Becoming a Writer
Bad Blood image cropped without scribble straightened.jpg

This was the moment in time when I felt I had to share my story. Something thick and viscous started bubbling inside me, and I must dig a channel to guide it through to an outlet, or it would smother my being. This was the moment when I started talking to myself.

I had written a lot before that: awkward, forced school compositions on days at the seaside and why you love your mother; letters to my various penfriends in Naples, Brescia and Milan, Nuernberg, the Canary Islands, Iran; an MA; school reports (“must try harder”); a PhD thesis. But all this writing was for homework, in fulfilment of degree requirements and job demands, to forge friendships, to exchange news and love and nostalgia (now long defunct and much missed), but not because I just had to.

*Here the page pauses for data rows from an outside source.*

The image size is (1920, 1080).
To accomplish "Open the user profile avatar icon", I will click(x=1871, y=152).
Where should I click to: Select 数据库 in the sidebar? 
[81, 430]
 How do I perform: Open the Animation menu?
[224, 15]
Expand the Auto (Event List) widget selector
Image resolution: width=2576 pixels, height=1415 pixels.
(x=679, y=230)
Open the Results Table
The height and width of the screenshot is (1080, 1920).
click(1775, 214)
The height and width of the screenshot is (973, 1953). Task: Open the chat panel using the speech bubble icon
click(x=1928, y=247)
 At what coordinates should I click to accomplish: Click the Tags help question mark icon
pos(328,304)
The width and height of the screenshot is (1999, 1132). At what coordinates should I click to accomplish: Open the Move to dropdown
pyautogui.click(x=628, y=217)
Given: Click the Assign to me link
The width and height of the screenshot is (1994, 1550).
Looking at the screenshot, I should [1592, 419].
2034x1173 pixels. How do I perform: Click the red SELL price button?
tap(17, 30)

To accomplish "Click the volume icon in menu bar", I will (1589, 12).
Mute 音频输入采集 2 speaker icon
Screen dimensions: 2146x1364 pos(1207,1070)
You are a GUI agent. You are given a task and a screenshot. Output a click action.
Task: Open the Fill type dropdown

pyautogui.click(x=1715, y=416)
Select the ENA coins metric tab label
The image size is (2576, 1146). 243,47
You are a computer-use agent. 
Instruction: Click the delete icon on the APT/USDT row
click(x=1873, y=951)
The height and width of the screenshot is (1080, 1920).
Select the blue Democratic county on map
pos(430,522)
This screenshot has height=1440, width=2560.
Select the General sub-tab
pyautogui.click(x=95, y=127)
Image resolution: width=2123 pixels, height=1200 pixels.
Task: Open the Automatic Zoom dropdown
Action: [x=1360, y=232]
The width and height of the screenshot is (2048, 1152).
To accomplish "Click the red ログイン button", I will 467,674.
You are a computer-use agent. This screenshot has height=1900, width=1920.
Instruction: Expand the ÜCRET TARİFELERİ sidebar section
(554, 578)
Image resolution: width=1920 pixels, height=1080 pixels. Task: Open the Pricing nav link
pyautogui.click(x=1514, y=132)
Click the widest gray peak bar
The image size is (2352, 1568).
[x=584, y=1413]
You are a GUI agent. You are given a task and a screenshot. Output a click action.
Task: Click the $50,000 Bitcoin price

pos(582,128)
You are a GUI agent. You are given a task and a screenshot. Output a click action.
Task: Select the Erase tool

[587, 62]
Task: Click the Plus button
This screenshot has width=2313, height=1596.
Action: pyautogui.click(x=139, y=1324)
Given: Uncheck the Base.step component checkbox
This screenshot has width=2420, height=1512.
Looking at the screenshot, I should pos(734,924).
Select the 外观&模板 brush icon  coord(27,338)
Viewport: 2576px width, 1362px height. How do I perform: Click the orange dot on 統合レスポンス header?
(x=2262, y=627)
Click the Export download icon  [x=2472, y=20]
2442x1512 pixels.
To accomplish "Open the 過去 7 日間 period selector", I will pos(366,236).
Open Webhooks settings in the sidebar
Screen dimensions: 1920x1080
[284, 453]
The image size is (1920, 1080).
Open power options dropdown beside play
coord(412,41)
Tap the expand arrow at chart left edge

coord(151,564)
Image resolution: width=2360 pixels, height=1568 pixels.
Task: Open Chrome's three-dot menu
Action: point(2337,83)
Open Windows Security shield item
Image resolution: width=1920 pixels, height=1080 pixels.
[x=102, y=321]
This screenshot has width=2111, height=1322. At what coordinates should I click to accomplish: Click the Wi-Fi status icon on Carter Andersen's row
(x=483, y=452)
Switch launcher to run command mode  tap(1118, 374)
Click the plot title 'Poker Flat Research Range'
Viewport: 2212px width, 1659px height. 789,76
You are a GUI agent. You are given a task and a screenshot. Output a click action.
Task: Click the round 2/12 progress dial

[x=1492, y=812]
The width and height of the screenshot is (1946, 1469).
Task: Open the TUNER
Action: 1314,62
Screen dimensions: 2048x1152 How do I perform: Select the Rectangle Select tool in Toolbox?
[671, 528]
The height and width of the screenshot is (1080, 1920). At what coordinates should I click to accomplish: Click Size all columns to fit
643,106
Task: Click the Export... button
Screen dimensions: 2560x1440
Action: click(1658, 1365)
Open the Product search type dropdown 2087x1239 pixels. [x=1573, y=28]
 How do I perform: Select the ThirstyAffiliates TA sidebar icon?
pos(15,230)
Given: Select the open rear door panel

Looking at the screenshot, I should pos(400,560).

This is what happened: it was 2001. Lorna Sage won the Whitbread Biography Award for Bad Blood in January and died a week later. We were spending a summer holiday with the Greek family in a seaside hotel near Athens. I was reading Bad Blood. My father had just got diagnosed with Alzheimer’s. I heard that a shepherd boy I knew from my native island Kassos, in the south of Greece, had died of cancer in New York and was laid to rest back home.

That’s when I really realised that words can disappear. The shepherd boy’s words all of a sudden, my father’s slowly but inexorably. My words would also disappear, unless I wrote them down. I started keeping a diary to stop my words from disappearing. I have been talking to myself ever since.